Cuenta Eduardo Galeano que junto a su cama tenía un alambique con un sistema de tubos y serpentinas que le permitían sin el menor esfuerzo beber vino, casi siempre tinto y casi siempre peleón. De sus encuentros con el mexicano Rulfo, Onetti cuenta la siguiente anécdota: "Cuando me encuentro con él nos preguntamos: ¿Qué tal estás tú, Juan?, y él me dice ¿Qué tal estás tú, Juan?, y cada uno se sienta con su botella y nos pasamos horas sin decimos nada". 

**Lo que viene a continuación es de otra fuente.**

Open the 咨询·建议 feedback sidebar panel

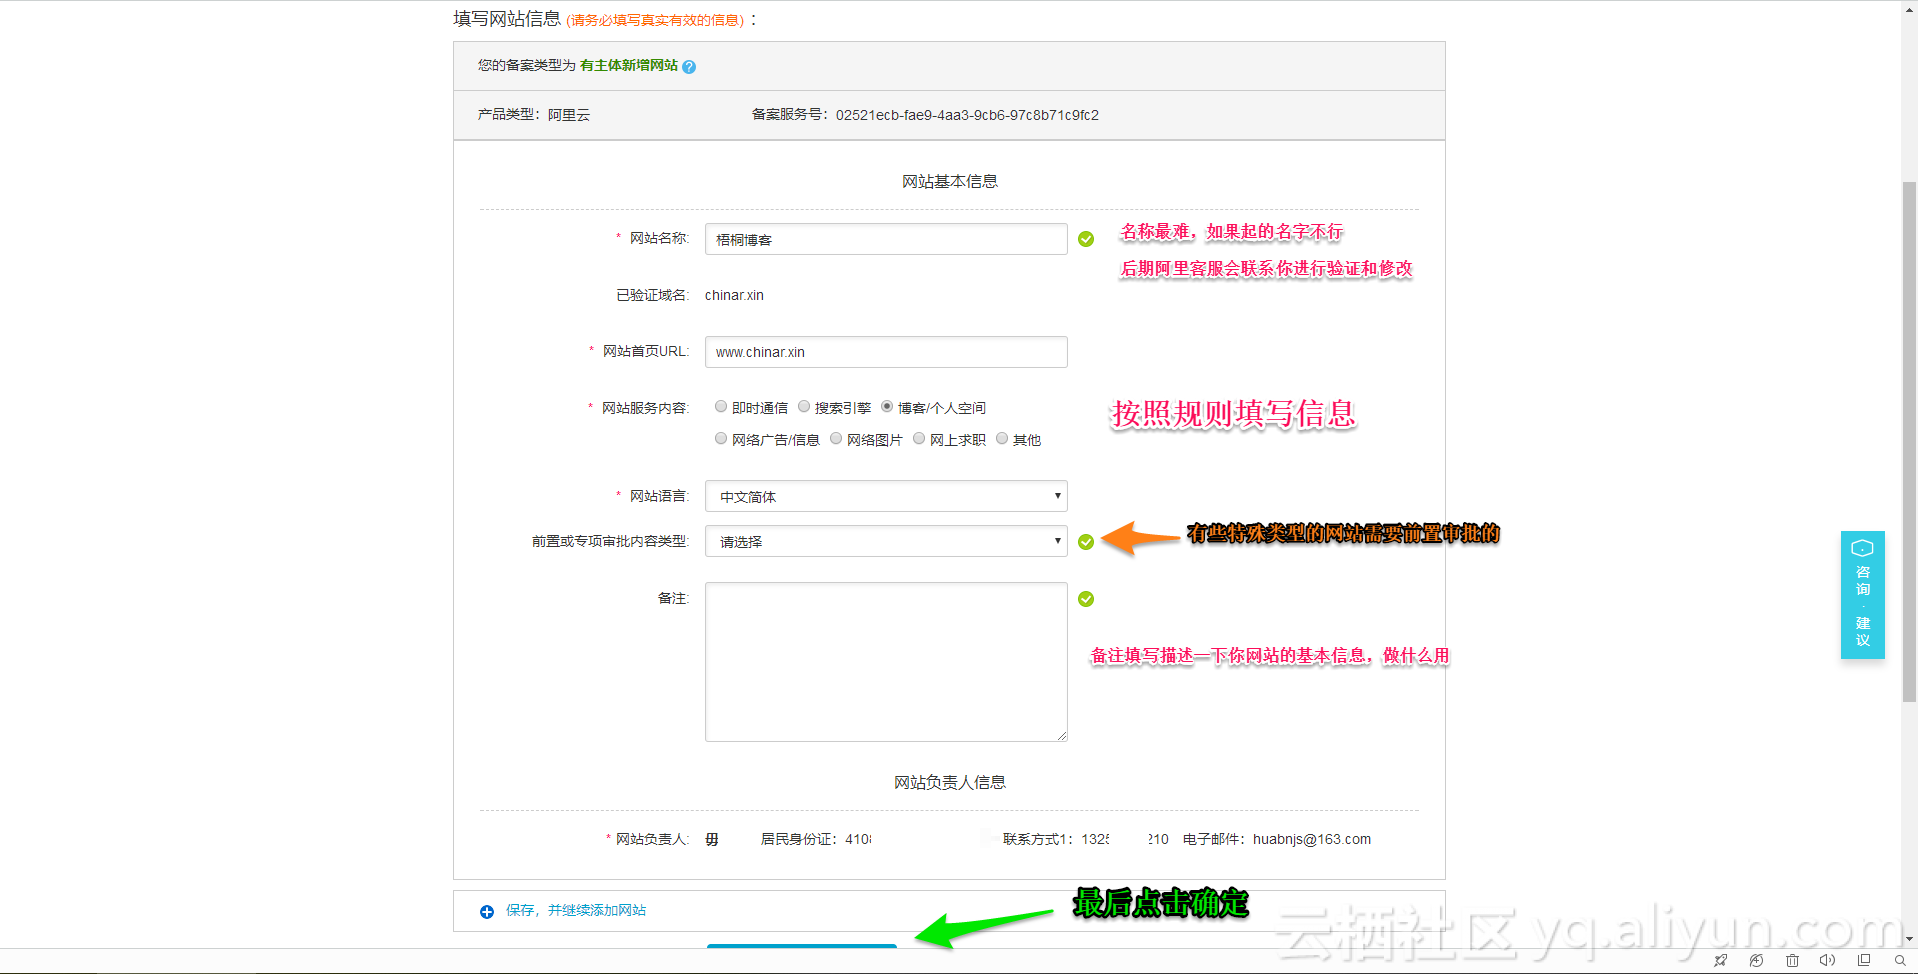(1861, 595)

Anthony Burgess recomendaba escribir al día siguiente de una borrachera, pero jamás en estado de embriaguez; así lo hacía William Faulkner, que escribía de día en un burdel y de noche se iba de juerga. El novelista irlandés James Joyce, gran bebedor, no apreciaba el vino tinto (lo llamaba “bistec licuefacto''), pero se amonaba en Zurich con el blanco, un Fendant de Sion, mientras escribía el Ulises. Ese vino bien podría ser una de las fuentes de su extraño estilo. Aunque quién sabe, porque tanto más que él libaba el parrandero Hemingway, que escribía con un estilo tan transparente como el mejor riesling. En agosto del 44, cuando cesó el tiroteo en París, el escritor y sus hombres se fueron a "liberar el bar del Ritz". Armado con una Sten, bajó a la bodega a por unas cuantas botellas de Mouton Rothschild, subió al bar y pidió al legendario barman Bertin una ronda para los presentes, entre los que se contaban Robert Capa y J. D. Salinger. Marlene Dietrich no tardó en llegar y acabó cantando en la bañera del escritor corsario. Fue uno de los actos menos heroicos de la Segunda Guerra Mundial, pero uno de los más gamberros. 

Fue largo su historial con el bar del Ritz. Durante los primeros años de su experiencia parisina lo visitaba una vez por semana, no le daba para más. Cuando le llovieron los cheques, Hemingway no tardó en recuperar el tiempo perdido. El bar era el epicentro de un circuito de santuarios alcohólicos que incluía también los cafés de Montparnasse y del Barrio Latino.
Si Poe es el estereotipo del borracho lúgubre; Scott Fitzgerald, el del borracho bon vivant, y Stephen King, el del bebedor desmemoriado, Hemingway es el borracho intrépido. Cuando se amonaba, se volvía heroico e intentaba llevarse a la cama a Simone de Beauvoir después de haber vaciado seis botellas con su amante, Jean-Paul Sartre. O componía un irreverente villancico en honor a la vagina de su mujer, Martha Gellhorn; o le daba una paliza a André Malraux, el futuro ministro francés de Cultura; o regalaba a Picasso una camisa manchada con la sangre de un nazi a quien él mismo había dado el finiquito. La más célebre de sus historias cuenta cómo, cuando una de sus nuevas amantes -Mary Welsh- se cansó de las borracheras del escritor, Hemingway pidió a Bertin que inventara un coctel sin olor. "La condenada de Mary no detectó nada", le dijo después al barman que inventó para él el Bloody Mary. 

Si hubo alguien que lo superara en el tamaño de su sed fue Charles Bukowski, por cuyo sistema alcohólico no corría una gota de sangre. Ante la mirada condescendiente de Bernard Pivot, conductor del programa de la televisión francesa Apostrophes, Bukowski vació de un solo trago una botella de vino blanco. 

Jamás hizo nada con mesura y pensaba que, puestos a beber, tanto pecado hay en un vaso como en una jarra. Publicó más de 40 libros donde a través del obsceno lenguaje de los bares, la autobiografía se enreda en la ficción. Pero Bukowski no era un payaso borrachín, sino un tipo lúcido y rebelde. Ninguna imagen mejor para resumir su obra que la de un borracho desmayado a la sombra del letrero de Hollywood. Beber sin tasa, como los salmones, propicia a veces una visión luminosa e inquietante del mundo.